Who could be so dumb. At a elementary school....OMG. Anyone wanna defend this guy? Anyone?


----------



## swiftgt (Feb 20, 2009)

so much for keeping drugs out of schools!


----------



## smokeytimes (Feb 20, 2009)

Wow just wow. Looks like Mr. Micheall Griffin needs more education...


----------



## 4u2sm0ke (Feb 20, 2009)

swiftgt said:
			
		

> so much for keeping drugs out of schools!


 


:rofl:


Look out fruityBud..a new news anchor is in the makeing:heart:


----------



## 4u2sm0ke (Feb 20, 2009)

okay  students..class is now in session:giggle:


----------



## 420benny (Feb 21, 2009)

Big balls, small brain


----------



## thedonofchronic (Feb 21, 2009)

i say congrats
thats intense!!!
lol


----------



## GEMZiiiE (Aug 3, 2009)

Yup everyone..
you got it right.. hes an absoulute tit for doing what he did.. but at the end of the day.. hes lost his job and his home, and basically his life.. where he watched his kids grow up.. hes lost everything.. and he did what he had to.. to get by.. anyone in this forum a caretaker? anyone know how much u get paid to be a caretaker and to clear up everyones mess?? Im not completely defending him.. coz it was a stupid and possiblily selfish thing to do.. but hes my dad and no one can EVER judge him.. he didnt harm anyone.. and would certainly not put kids in danger EVER.. Hes the kindest man url ever meet & hes my dad.. So noone can pass judgement...

▸ **Record excerpts**:
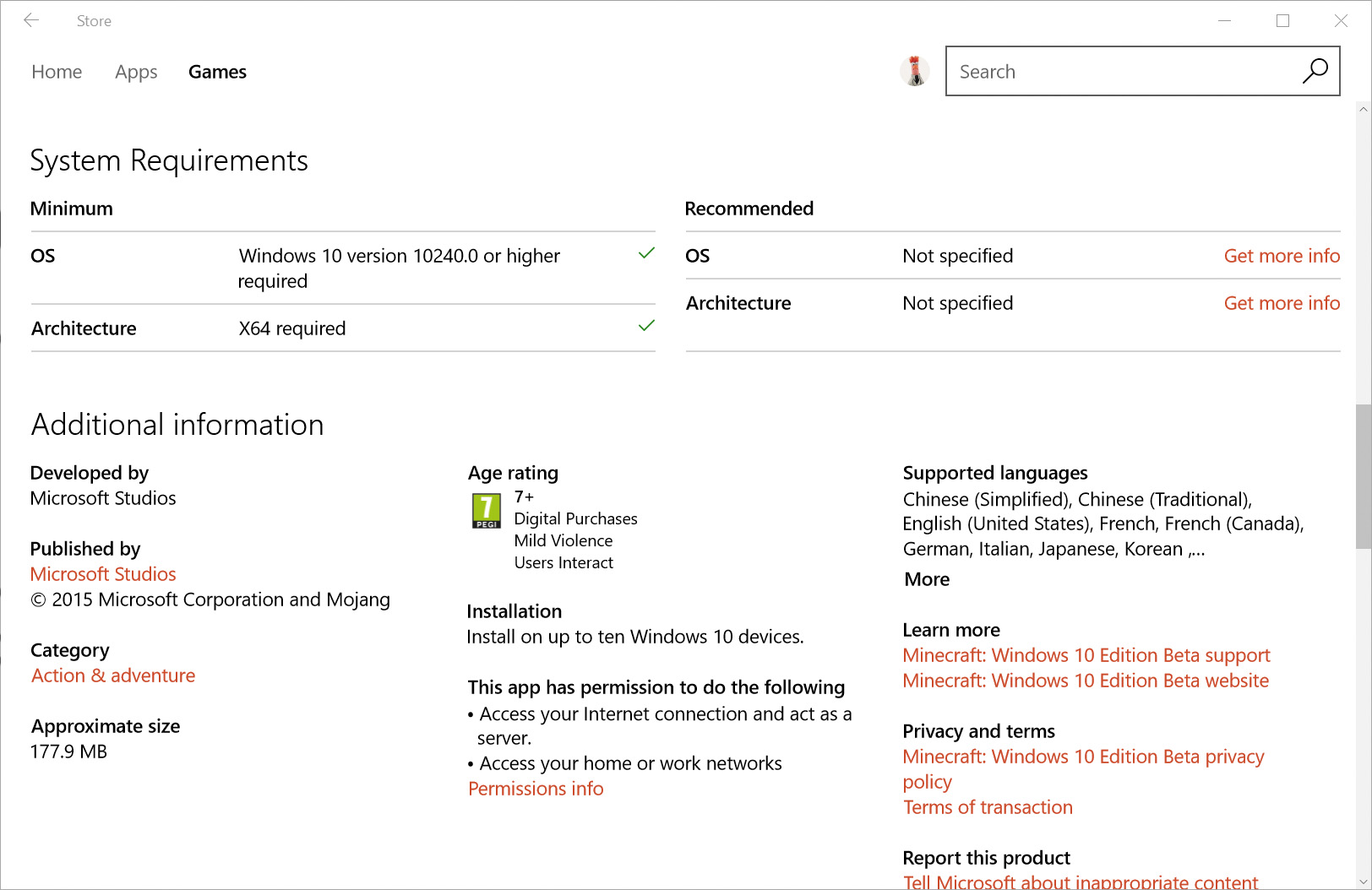Click the vertical scrollbar thumb
Screen dimensions: 1372x890
pyautogui.click(x=1363, y=476)
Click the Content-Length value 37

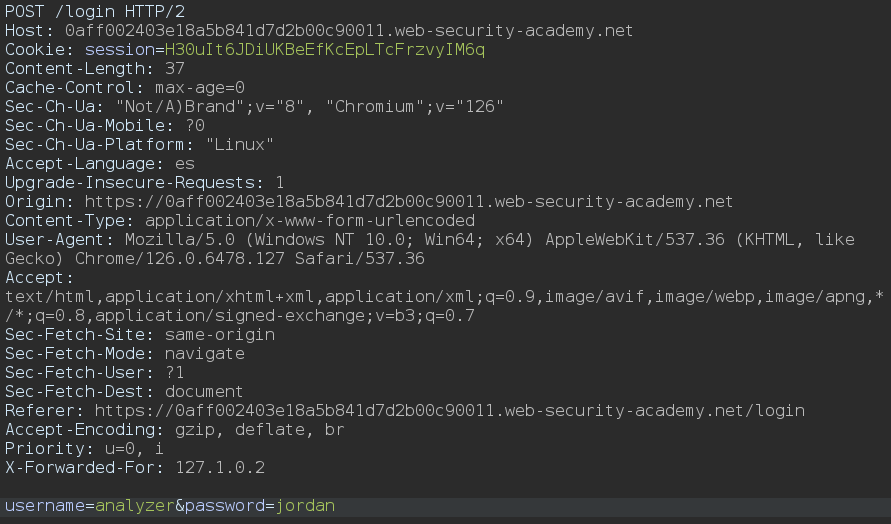[174, 69]
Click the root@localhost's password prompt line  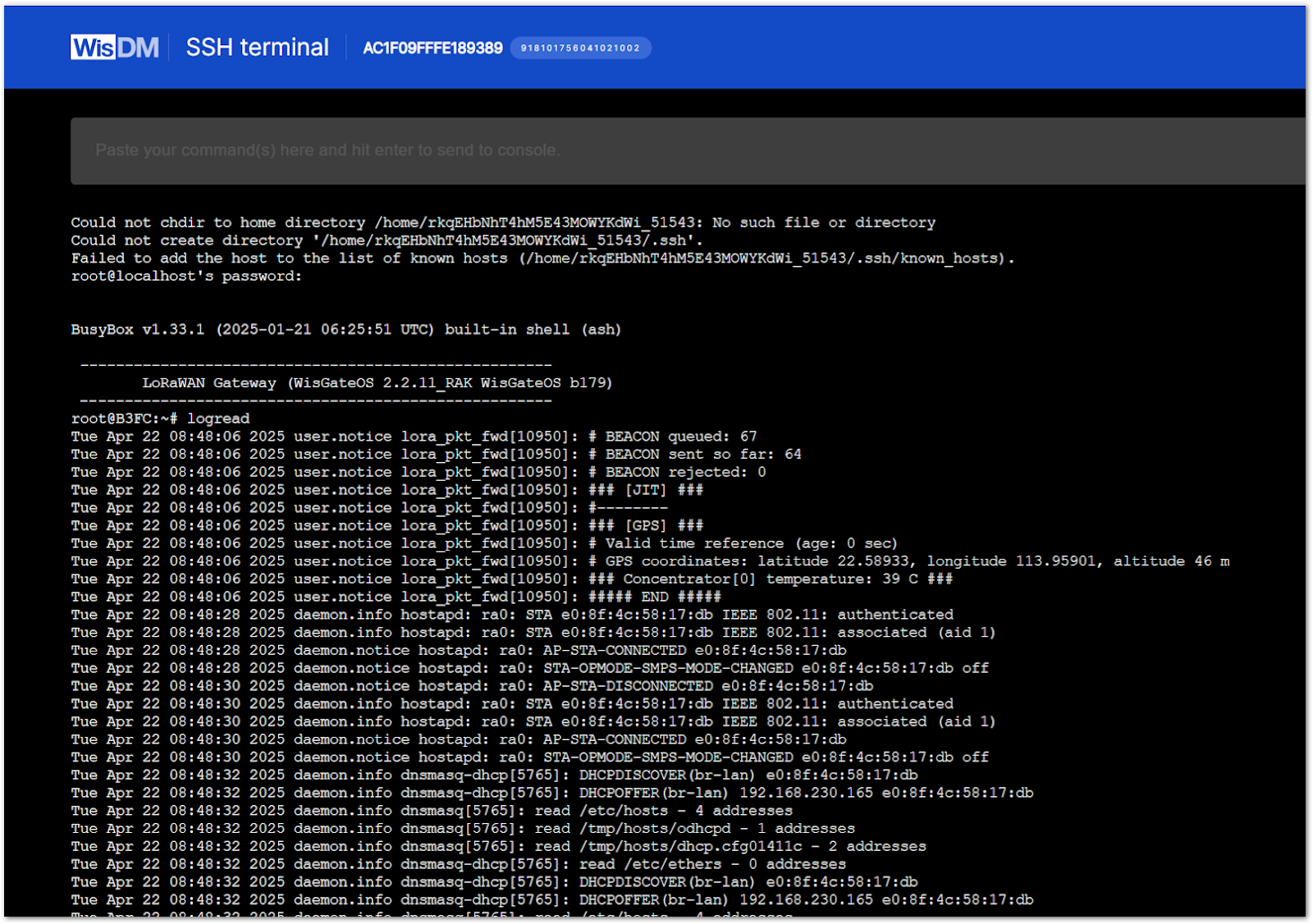click(x=186, y=277)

▸ **Work required**: Please restate the forum thread, everything from "## swiftgt (Feb" down to "needs more education...", swapping "education" for "common sense".

▸ **Answer below**:
## swiftgt (Feb 20, 2009)

so much for keeping drugs out of schools!


----------



## smokeytimes (Feb 20, 2009)

Wow just wow. Looks like Mr. Micheall Griffin needs more common sense...